A Peninsula

Sunday, April 25, 2010

O ANIVERSÁRIO DE MENTIRINHA DO MEU PAI

Como muitos filhos de imigrantes das primeiras décadas do século passado, meu pai foi registrado depois de seu nascimento. Exatamente 1 ano e meio após.
Meus avós paternos vieram da Polônia antes da Segunda Guerra, fugindo assim do extermínio nazista. Vô Henrique Goldberg (nascido Hirsch Gilbert) chegou primeiro e mandou buscar a Vó Raquel (originalmente Rifka), como era costume à época.
Sem falar uma palavra em português, instalaram-se no Rio Grande do Sul, em Pelotas. Depois, mudaram para Rio Grande, 56km mais ao Sul.
Alfaiate e costureira, construíram sua vida - e prepararam a dos filhos Abrahão, Isaac, Cecília, Rosa e Jaime - costurando.
Até entenderem as leis e a língua brasileiras, passou-se um bom tempo. Meu pai e seu irmão mais velho são dessa fase. Nascido em Pelotas em 25 de outubro, apenas num 25 de abril Dr. Isaac foi registrado.
Nossa família sempre gostou de aniversários, o que não implica necessariamente em festa. Talvez a possibilidade de não ter sobrevivido, como a maioria da família que não escapou às câmaras de gás, faça mais um ano vivido tão importante.
Lembro das nossas festas de aniversário, minhas e dos meus irmãos. Até minha boneca Wandeca ganhou festa de 1 aninho, com bolo igual ao meu, feito na mesma confeiteira. Da festa que fiz para meu pai quando mocinha da sociedade da nossa pequena cidade (porte médio para o RS, como gosto de dizer), com garçom em casa e todos os luxos da época. Minha festa de 15 anos num clube, primeira vez que vi um DJ.
Em abril eu, meus irmãos e minha mãe - que não gosta muito de celebrar o próprio, mas esse ano não nos escapa - nos lembramos que é aniversário do pai. Sempre o parabenizamos. E ele sempre se faz de surpreso!

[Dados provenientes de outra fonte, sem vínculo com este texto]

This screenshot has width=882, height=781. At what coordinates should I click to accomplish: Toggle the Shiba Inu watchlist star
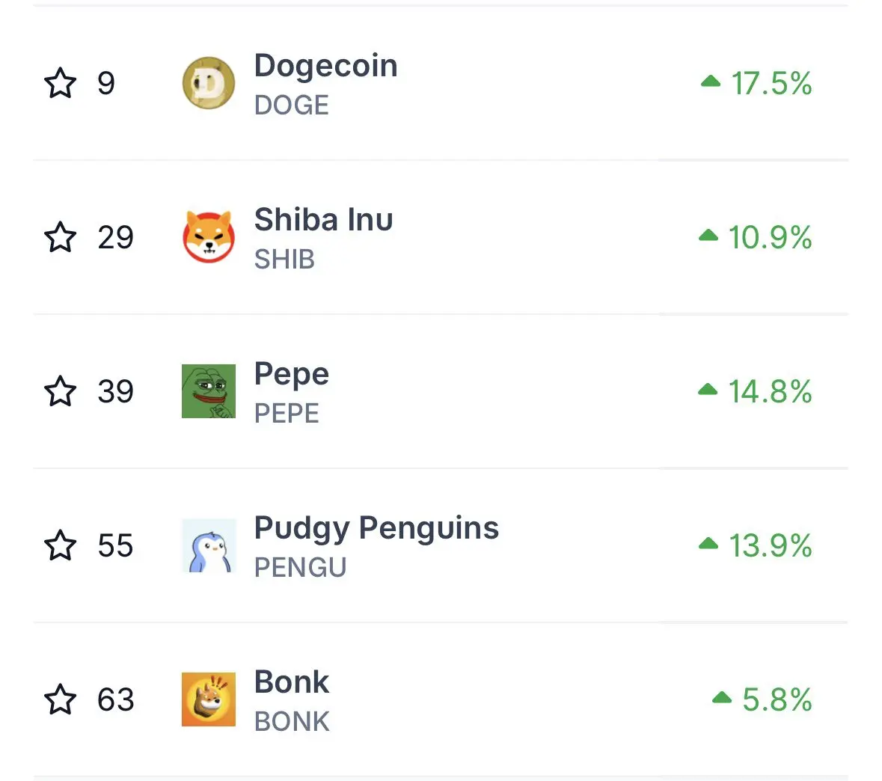[x=60, y=237]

Os presentes são outra marca dessa celebração entre nós. Quando criança, meu pai recebia os convidados na porta. Quem viesse de mãos vazias não entrava. Meus irmãos tiveram lições com os seus, arquitetados por meu pai e com a minha participação. A guitarra do Gui, o som do Dani.
O texto abaixo foi inspirado em minha experiência como tia.

JAVALI DE ANIVERSÁRIO

- Eu quero comer javali.
Roberto não parava de pensar na resposta que ouvira de seu filho, quando perguntou o que ele queria de aniversário.
- Javali, javali. De onde o Pedrinho tirou essa idéia?
Roberto passou dois dias quebrando a cabeça e então, concluiu: ah, só pode ser isso. Ele andou vendo Asterix. Esse menino tem o mesmo gosto do pai, pensou orgulhoso.
Convocou a família para organizar uma grande festa gaulesa para o menino. Do enfeite do bolo às bandeirolas, tudo teria inspiração em Asterix e sua turma.

Chegou o dia. Roberto parecia mais ansioso que o filho.
- Será que ele vai gostar?
Pedrinho voltou de um passeio organizado por seu pai para que estivesse fora, enquanto arrumavam a casa. Olhou os enfeites, acho divertido, abriu os presentes, brincou com os colegas, apagou a velinha em formato de menir.
Observava seu pai brincando com seus amigos e decidiu lhe dar mais um pouco de tempo.
Olhou o relógio, já era hora de alguém tomar uma atitude. Puxou o pai para o canto e falou:
- Pai, você já brincou o suficiente? É que tá ficando tarde e eu ainda tô esperando o meu presente.
Sem entender direito, Roberto quis levar Pedrinha para a festa, ía colocar "Asterix contra os Romanos" no vídeo, mas o menino insistiu:
- Pai, seu aniversário tá perto. Eu faço uma festa prá você e chamo os meus amigos. Eu também acho os seus muito chatos, não dá prá brincar com eles. Mas quando a gente vai sair prá comer javali?